Il soggetto che sta tanto interessando i sociologi è colui che, secondo gli studiosi, non sceglie il suo lavoro, non mette su famiglia, ma rimane per costrizione o per piacere nella condizione di “figlio di famiglia”.

I giornali americani parlano addirittura di “terra desolata della post-adolescenza” e raccontano di college ormai intenti a commissionare agli architetti strutture che invitino gli studenti a uscire dalle loro camerette. Già da quelle camere dove si isolano sempre più con i loro amati oggetti elettronici e soprattutto navigando ore e ore su Internet.

Il problema è rappresentato dal fatto che, in rete, i giovani spesso non cercano informazioni, non studiano o non si orientano nel mondo del lavoro, ma lo utilizzano per la ricerca di continue distrazioni.
Il fenomeno non sembra per altro investire solo i giovani che abitano oltre-oceano, ma sembra che si stia diffondendo anche in Europa e, dunque, in Italia.

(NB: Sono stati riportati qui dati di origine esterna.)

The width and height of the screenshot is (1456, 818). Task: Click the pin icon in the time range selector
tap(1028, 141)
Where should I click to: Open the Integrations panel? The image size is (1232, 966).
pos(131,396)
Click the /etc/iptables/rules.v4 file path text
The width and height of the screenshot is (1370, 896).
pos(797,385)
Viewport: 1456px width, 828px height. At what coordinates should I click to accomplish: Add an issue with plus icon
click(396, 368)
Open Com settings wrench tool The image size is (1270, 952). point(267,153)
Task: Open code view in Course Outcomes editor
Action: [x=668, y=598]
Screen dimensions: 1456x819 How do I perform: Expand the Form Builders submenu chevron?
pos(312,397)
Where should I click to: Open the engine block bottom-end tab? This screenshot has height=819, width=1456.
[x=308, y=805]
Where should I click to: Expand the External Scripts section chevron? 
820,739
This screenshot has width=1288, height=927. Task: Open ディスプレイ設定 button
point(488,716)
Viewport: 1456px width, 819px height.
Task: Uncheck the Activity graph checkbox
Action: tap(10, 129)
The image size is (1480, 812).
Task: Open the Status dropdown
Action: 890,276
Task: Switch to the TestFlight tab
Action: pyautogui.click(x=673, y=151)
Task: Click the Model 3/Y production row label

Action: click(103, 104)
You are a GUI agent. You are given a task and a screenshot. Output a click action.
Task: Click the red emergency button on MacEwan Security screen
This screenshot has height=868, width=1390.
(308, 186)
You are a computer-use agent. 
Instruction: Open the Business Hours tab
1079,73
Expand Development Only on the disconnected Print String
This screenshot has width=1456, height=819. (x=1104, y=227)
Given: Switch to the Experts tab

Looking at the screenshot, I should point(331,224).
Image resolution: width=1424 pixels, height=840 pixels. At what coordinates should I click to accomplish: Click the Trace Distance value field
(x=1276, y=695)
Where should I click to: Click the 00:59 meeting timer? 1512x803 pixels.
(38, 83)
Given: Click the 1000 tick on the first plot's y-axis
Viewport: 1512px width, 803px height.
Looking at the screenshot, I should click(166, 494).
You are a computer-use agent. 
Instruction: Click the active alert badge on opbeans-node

È sempre più frequente, anche nel nostro paese, incontrare giovani che si “godono la vita”, che non programmano il loro futuro o meglio che non fanno progetti su di esso.
In tedesco si chiamano “nesthocker”, ovvero occupanti abusivi del nido; in inglese, sono indicati anche con l’acronimo “kippers”, cioè ragazzi nelle tasche dei genitori, che “dilapidano” i risparmi della pensione. Tanti termini per indicare qualcuno che non sceglie la sua strada e non si sposa prima dei 30 anni.

C’è comunque un lato ottimistico della vicenda: secondo alcuni, ritardando le scelte, i giovani sono più liberi di arricchire la loro identità.
Voltando però pagina, incontriamo il lato più negativo ed oscuro, che è quello che sottolinea invece l’inevitabile ingerenza dei genitori che in tali casi è sempre più forte. A questo si unisce una mancanza di autonomia, di spirito d’indipendenza e un ritardo nel “crescere veramente” prendendosi le proprie responsabilità.

Nell’ urlare all’evento senza precedenti e nell’imputare ai giovani la poca volontà di ricoprirsi delle responsabilità rispetto ad un tempo, poco spazio viene tuttavia lasciato alle possibili e numerose motivazioni.
Certo è che l’indugiare dei giovani di tutte le nazioni sulla soglia dell’età adulta non dipende solo da loro o dalle “distrazioni” di Internet e videogiochi.

Possiamo dire che se il fenomeno in Italia è dilagante, come in America, è di certo anche per paura o meglio per mancanza di una situazione che ponga solide basi per poter prendere autonomamente la propria strada.
Una situazione economica stabile prima dei 30 anni è, ad esempio, una rarità in Italia, per non parlare dei contratti a termine che sono ormai la normalità.

Dunque, come pensare a metter su famiglia?
Si scrive poi che i giovani spesso non hanno un’idea precisa di ciò che vogliono fare “da grandi”. Beh, come dare loro torto! Anche quando scelgono, o se scegliessero, con certezza una professione, non è detto che trovino una sicura e duratura occupazione.

Potremmo continuare ad annoverare altre ragioni, ma non lo facciamo per non dilungarci e per evitare di essere ripetitivi rispetto ad argomenti da noi già trattati in passato.
Concludiamo solo dicendo: ventenni chiusi nel guscio? Sì, è vero. Ma, forse, con una prospettiva di futuro così incerta e con la situazione storico-sociale che viviamo, e che di certo si apre davanti agli occhi di tutti, è chiaro che rimanere sotto la protezione di “mamma chioccia” pare essere l’unica soluzione o semplicemente un modo per rinviare una valanga di spinosi problemi o per riflettere sulla scelta del sentiero meno impervio.